Natif de Youssoufia en février 1980, Youssef Addad, au niveau d’éducation des plus élémentaires, participe dès 1999 aux assassinats planifiés par Youssef Fikri : à Youssoufia, à Mohammédia et à Nador en l’espace de quelques mois seulement. La veille des attentats du 11 septembre 2001, lui, Abdelmalek Bouzgarne et Youssef Fikri se «défoulaient» sur le cadavre du notaire casablancais Assadi aux environs de Aïn Harrouda. Fikri édictait des fatwas comme il respirait surtout quand il s’agissait de trancher les têtes des impies, supplicier les homosexuels ou dépouiller les «Kouffar». Le groupe, en l’espace de quelques mois, accumule plus d’une vingtaine d’agressions dont les victimes sont généralement les Marocains résidant à l’étranger, les étrangers non musulmans et les couples qui s’aventuraient dans des coins isolés.
Youssef Fikri et plusieurs groupes se sont fait mettre la main dessus. Le chef de «Assirat Al Mostaqim» a été condamné à mort et tout le monde retiendra sa réplique au juge après l’énoncé du verdict : Fikri avait simulé l’acte d’égorger quelqu’un lorsque les policiers l’emmenaient.
Reste que Youssef Addad avait disparu dans la nature et courrait toujours des années après le démantèlement de son groupe. Les enquêteurs parviendront aussi à établir sa responsabilité directe dans la préparation des attentats de Casablanca.
Vers la fin de l’année 2003, Youssef Addad, qui circulait sous une fausse identité, a fait l’objet d’un contrôle à la gare routière d’Al Kamra à Rabat. Il s’est saisi d’un coutelas et blessé plusieurs représentants de la force publique avant d’être maîtrisé. Déféré devant la justice, il a été condamné à un an de prison ferme pour agression contre des fonctionnaires de l’Etat et détention de drogue (en réalité, il était en possession d’une bombe lacrymogène). Au moment des interrogatoires, Youssef Addad a affirmé s’appeler Issam Outitch (en fait Outit, a été prononcé Outitch par Addad qui avait perdu ses incisives lors de son arrestation).
Plusieurs mois après son incarcération, divers services de renseignements ont été intrigués d’apprendre que ses amis s’inquiétaient beaucoup pour lui. Des recherches plus minutieuses sont entreprises pour le retrouver. Cette fois, les enquêteurs décident de voir du côté des prisons et surtout des détenus dont l’identité exacte susciterait des doutes. Dans la prison de Salé, l’ex-chef de sûreté de cette ville n’a aucune difficulté à reconnaître Youssef Addad malgré les changements de physionomie que ce dernier présentait par rapport à la photo qui avait été diffusée auparavant.

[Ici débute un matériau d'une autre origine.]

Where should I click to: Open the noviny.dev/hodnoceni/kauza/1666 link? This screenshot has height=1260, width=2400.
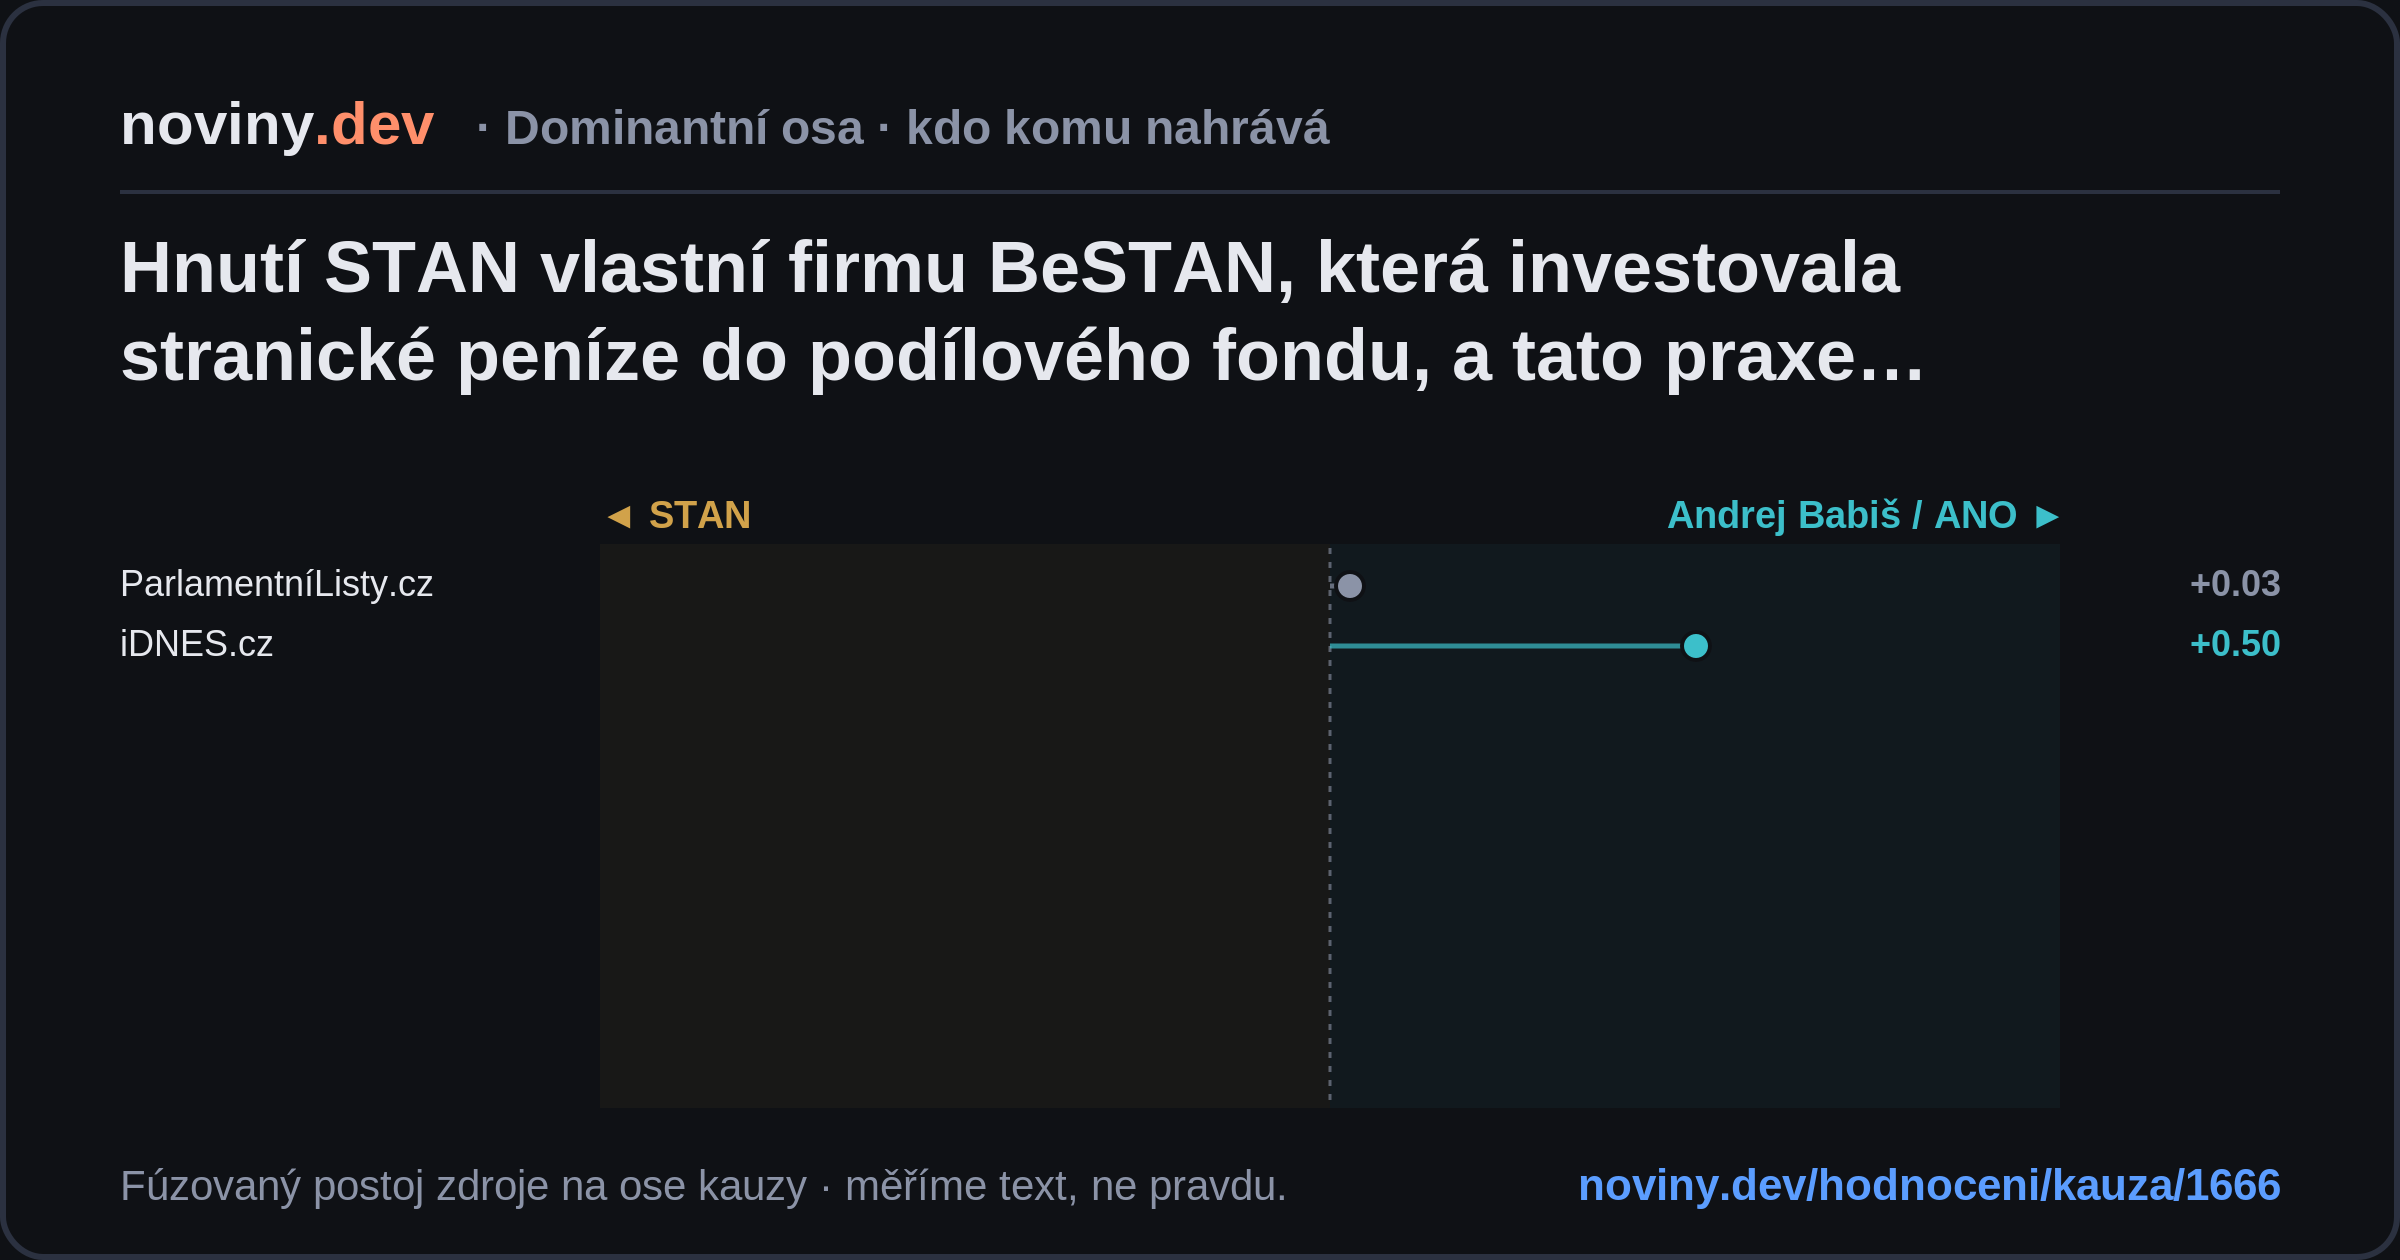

«Etes-vous Youssef Addad ?», interroge un des commissaires de police en cette nuit du mois de mai 2004. «Oui», répondit-il tout simplement, lui qui avait pris soin, en prison, de rester loin des joutes que suscitaient les centaines de salafistes emprisonnés à Salé.
Un autre procès et de nouvelles enquêtes sont ouverts. Au fil des aveux, d’autres complices de Addad sont arrêtés. Actuellement, le groupe compte 15 personnes dont le procès a été repoussé une vingtaine de fois. Le dernier report, décidé il y a quelques jours, repousse le procès de Addad et Co. au 10 novembre prochain. Car, au fil des reports, les avocats de la défense ont fini par « perdre le fil ». Il est question, cette fois, de désigner de nouveaux avocats dans le cadre de l’assistance judiciaire. Youssef Addad, qui n’a jamais eu la moindre compassion pour ses victimes, devra bénéficier de tous les droits que lui garantit la loi.